Abstract
Purpose :
Angiogenesis is the growth of new blood vessels from the existing vasculature. Disruption of this process can result in pathological angiogenesis and eventual loss of vision. Retinal angiogenesis is a metabolically demanding process and metabolic rhythms within any cell are known to be regulated by the circadian clock. We tested the hypothesis that endothelial Bmal1 and per2, which are the core circadian clock genes are required to regulate endothelial cell growth in both retinal development and diseased conditions.
Methods :
To test this hypothesis, we conditionally deleted the circadian clock genes Bmal1 and Per2 from the VECs, using inducible Pdgf-iCreER transgenic animals. For developmental angiogenesis, retinas were stained for endothelial cells using Isolectin IB4 to analyze vascular density and migration.

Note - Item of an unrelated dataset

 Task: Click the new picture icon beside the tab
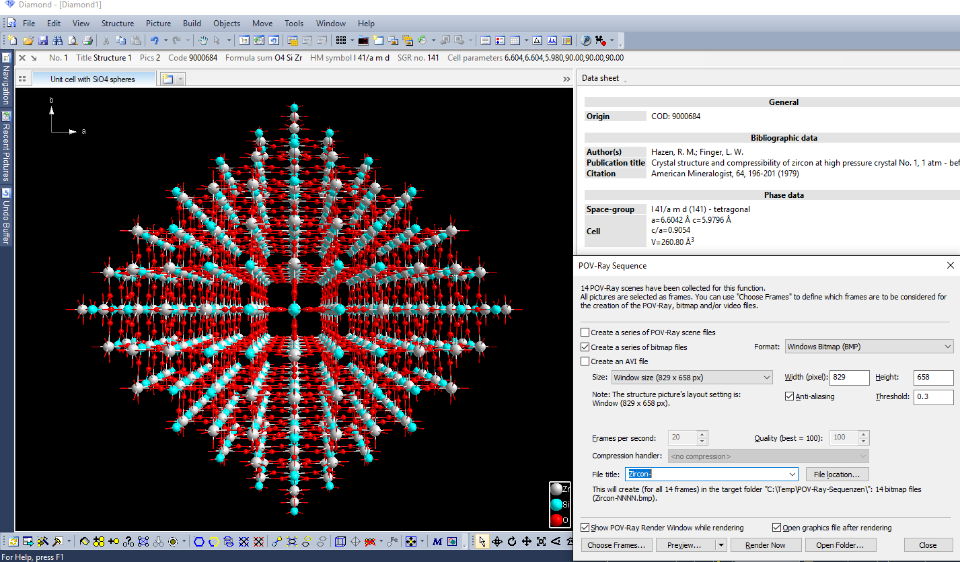(167, 79)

RNASeq was performed to identify the molecular mediators of Bmal1 in the endothelial cells. For pathological neovascularization, adult mouse RPE-Bruch’s membrane was ruptured using a diode laser, and CNV lesions were imaged using OCT and FA on days 7, 14, and 21 post-laser injury.
Results :
In animals with Bmal1 and Per2 deletion, VEC proliferation is drastically reduced in the superficial layer, resulting in reduced vessel density and delayed vascular angiogenic migration. Deletion of Bmal1 and Per2 after the vascular layers are established results in opposite phenotypes, this suggests a functional role for the circadian clock in the adult retinal vasculature. RNA sequencing data from the enriched endothelial cells suggests that pathways primarily related to cell cycle and circadian pathways are altered by the loss of Bmal1. Using a laser-induced CNV model, we show that loss of Bmal1 results in a significant decrease in both lesion volume and vascular leakage as shown by OCT and FA respectively, indicating reduced neovascularization. In contrast, Per2 mutants show an increase in lesion volume and vessel leakage.
Conclusions :
The data presented here raise an exciting question about the interrelationship between the circadian system in development and aging conditions. It is well known that the robustness of circadian rhythms decreases with age. Our results demonstrate that during development, the circadian system is co-opted to regulate angiogenesis by interacting with the cellular components that control cell cycle and proliferation while the same system plays an entirely different role in adults.
This abstract was presented at the 2023 ARVO Annual Meeting, held in New Orleans, LA, April 23-27, 2023.